3,7 milhões de vítimas de violência doméstica: a guerra que o Brasil perde entre quatro paredes
Neste 25 de novembro, Dia Internacional de Combate à Violência Contra a Mulher, não há o que comemorar. Há um número que nos assombra e deveria nos tirar o sono: 3,7 milhões. Isso não é uma estatística fria. São 3,7 milhões de mulheres que, no último ano, sentiram na pele a dor da violência dentro de seus próprios lares. Como advogada que atua na linha de frente dessa batalha, vejo todos os dias os rostos por trás desses dados, e posso garantir: a realidade é ainda mais cruel do que os números sugerem.
Pense no horror disso. Uma pesquisa recente do Mapa Nacional da Violência de Gênero nos joga na cara uma verdade inconveniente: a violência não acontece às escuras. Em 71% dos casos, a mulher é agredida na frente de outras pessoas. E o nó na garganta aperta quando descobrimos que, na maioria esmagadora dessas vezes, havia uma criança assistindo. Estamos falando de quase dois milhões de crianças que tiveram sua inocência roubada ao testemunharem o crime mais covarde. E o que nós, como sociedade, fazemos? Em 40% das vezes, absolutamente nada. As testemunhas se calam, viram o rosto, e o ciclo de dor se perpetua.
Diante desse cenário, por que tão poucas mulheres denunciam? A resposta é um soco no estômago: elas não se sentem seguras. Os dados mostram que a primeira porta que elas batem é a da família, dos amigos, da igreja. A delegacia e o Ligue 180 vêm muito depois, se é que vêm. Isso não é um demérito dessas mulheres, é um atestado do fracasso do nosso sistema em construir pontes de confiança. Elas buscam o afeto antes de buscar a lei, porque o acolhimento parece mais real e imediato que a promessa de justiça. E quem pode culpá-las?
O abismo se aprofunda quando percebemos que a principal ferramenta de proteção, a Lei Maria da Penha, ainda é uma desconhecida para muitas. Quase 70% das brasileiras a conhecem pouco, e o desconhecimento é brutalmente maior entre as mais pobres e com menos estudo.

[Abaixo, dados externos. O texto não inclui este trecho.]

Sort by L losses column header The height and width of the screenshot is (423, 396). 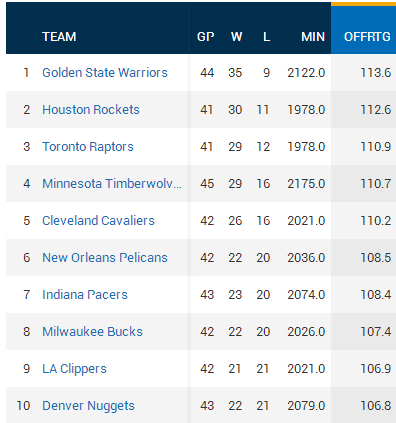(266, 37)
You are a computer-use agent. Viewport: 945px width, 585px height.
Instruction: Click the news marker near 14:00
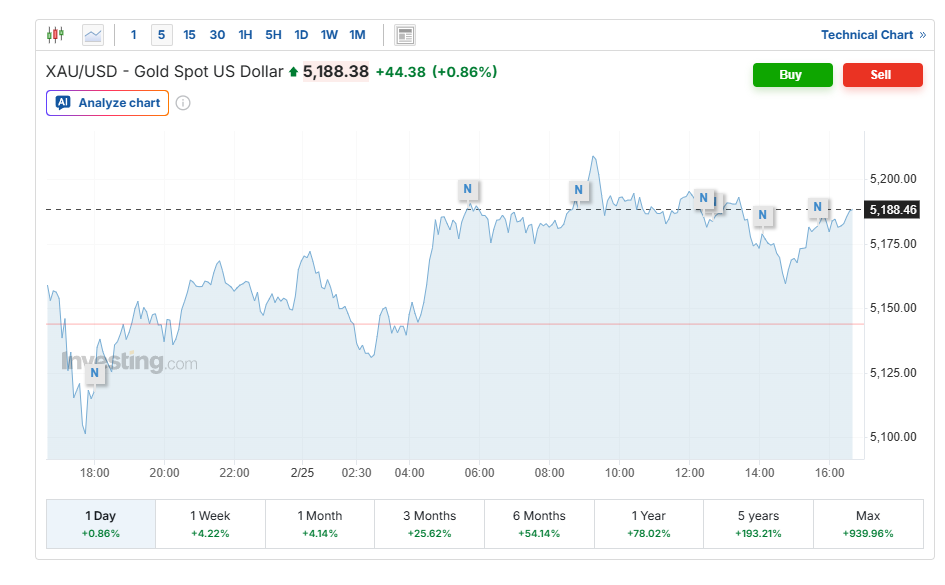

É uma lei que existe no papel, mas que não consegue chegar com força a quem vive na ponta mais frágil da corda. Se a mulher não conhece seus direitos, como pode lutar por eles?
Então, o que fazemos? Cruzamos os braços e lamentamos os números a cada ano? Não. A solução existe, mas exige coragem e ação coordenada. Precisamos ir além de inaugurar mais delegacias. É urgente fortalecer e divulgar toda a rede de apoio, como as Casas da Mulher Brasileira, que ainda são desconhecidas por grande parte da população. Precisamos capacitar líderes religiosos, amigos e familiares para que saibam como orientar uma vítima, em vez de dizer “tenha paciência” ou “pense nos seus filhos”.
A mudança verdadeira, contudo, começa na mente e no bolso. Precisamos de educação para desconstruir a cultura do machismo que ensina homens a serem violentos e mulheres a serem submissas. E, de forma pragmática, precisamos dar autonomia financeira a essas mulheres. Como uma mulher pode deixar um lar violento se não tem para onde ir ou como sustentar a si e a seus filhos? Programas de emprego e empreendedorismo não são gastos, são investimentos na vida.
A luta é árdua, mas não impossível. Cada mulher que consegue romper o silêncio, cada agressor que é responsabilizado, é uma vitória. Mas não podemos mais depender apenas da coragem individual das vítimas. Essa é uma responsabilidade de todos. A pergunta que fica neste 25 de novembro não é apenas o que o governo vai fazer, mas o que você vai fazer. O silêncio nos torna cúmplices. É hora de fazer barulho.